[Collected data entries]
Content starts
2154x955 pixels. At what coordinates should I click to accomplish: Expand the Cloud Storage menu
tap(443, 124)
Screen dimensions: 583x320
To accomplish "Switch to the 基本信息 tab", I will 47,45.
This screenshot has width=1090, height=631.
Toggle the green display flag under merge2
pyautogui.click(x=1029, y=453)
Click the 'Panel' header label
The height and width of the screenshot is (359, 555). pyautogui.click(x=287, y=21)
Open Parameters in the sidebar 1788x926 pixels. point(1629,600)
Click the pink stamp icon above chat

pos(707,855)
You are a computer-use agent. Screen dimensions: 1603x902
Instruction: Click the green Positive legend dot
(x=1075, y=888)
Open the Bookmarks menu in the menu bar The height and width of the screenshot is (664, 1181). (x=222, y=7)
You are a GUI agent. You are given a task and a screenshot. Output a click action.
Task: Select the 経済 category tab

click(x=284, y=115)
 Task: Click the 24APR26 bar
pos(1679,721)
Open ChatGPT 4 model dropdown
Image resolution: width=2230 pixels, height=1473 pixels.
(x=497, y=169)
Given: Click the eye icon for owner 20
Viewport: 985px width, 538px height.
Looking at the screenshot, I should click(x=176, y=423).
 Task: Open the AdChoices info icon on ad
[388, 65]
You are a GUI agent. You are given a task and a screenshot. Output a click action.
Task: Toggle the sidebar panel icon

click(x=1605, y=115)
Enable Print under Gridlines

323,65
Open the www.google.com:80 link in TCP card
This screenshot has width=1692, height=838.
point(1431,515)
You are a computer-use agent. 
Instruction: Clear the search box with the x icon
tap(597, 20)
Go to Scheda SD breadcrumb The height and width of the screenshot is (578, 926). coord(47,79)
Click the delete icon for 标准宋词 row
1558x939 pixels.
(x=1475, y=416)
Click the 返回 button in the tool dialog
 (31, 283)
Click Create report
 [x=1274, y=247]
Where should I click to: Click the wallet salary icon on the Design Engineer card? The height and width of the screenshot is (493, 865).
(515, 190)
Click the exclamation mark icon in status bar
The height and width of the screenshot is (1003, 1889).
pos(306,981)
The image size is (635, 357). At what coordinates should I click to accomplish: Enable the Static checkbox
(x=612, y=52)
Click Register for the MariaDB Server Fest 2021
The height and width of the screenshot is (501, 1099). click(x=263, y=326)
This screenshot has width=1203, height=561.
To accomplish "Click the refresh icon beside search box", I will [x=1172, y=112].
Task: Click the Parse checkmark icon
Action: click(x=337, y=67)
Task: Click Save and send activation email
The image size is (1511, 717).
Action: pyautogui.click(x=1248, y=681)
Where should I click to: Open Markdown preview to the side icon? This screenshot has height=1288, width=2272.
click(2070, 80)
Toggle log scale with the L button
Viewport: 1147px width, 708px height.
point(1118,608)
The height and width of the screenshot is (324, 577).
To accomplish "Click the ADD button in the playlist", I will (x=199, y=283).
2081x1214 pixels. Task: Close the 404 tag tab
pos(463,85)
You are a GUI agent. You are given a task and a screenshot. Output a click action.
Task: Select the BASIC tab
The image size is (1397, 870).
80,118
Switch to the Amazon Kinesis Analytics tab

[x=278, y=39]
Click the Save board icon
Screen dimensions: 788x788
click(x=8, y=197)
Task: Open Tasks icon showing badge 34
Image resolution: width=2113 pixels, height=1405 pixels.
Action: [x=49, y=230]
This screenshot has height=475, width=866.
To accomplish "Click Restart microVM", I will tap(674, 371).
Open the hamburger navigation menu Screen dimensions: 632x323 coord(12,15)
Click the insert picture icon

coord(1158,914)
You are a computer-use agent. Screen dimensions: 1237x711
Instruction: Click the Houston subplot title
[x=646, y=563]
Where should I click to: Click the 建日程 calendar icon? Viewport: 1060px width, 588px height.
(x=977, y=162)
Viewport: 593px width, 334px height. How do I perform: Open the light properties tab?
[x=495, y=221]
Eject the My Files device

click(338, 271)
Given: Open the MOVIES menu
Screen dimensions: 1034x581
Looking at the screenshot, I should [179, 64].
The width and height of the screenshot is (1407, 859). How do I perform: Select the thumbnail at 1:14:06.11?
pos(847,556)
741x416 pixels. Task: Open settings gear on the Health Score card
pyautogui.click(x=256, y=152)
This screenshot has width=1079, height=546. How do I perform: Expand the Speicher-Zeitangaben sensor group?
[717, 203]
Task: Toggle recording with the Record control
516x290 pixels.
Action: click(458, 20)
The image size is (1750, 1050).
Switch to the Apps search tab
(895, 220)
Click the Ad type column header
Content ends
- [Your objective] Only a verbatim transcription of the lines from the one containing "Screen dimensions: 1034x581" through the last line of the records counts as the answer.

- [Result below]
Screen dimensions: 1034x581
Looking at the screenshot, I should [179, 64].
The width and height of the screenshot is (1407, 859). How do I perform: Select the thumbnail at 1:14:06.11?
pos(847,556)
741x416 pixels. Task: Open settings gear on the Health Score card
pyautogui.click(x=256, y=152)
This screenshot has width=1079, height=546. How do I perform: Expand the Speicher-Zeitangaben sensor group?
[717, 203]
Task: Toggle recording with the Record control
516x290 pixels.
Action: click(458, 20)
The image size is (1750, 1050).
Switch to the Apps search tab
(895, 220)
Click the Ad type column header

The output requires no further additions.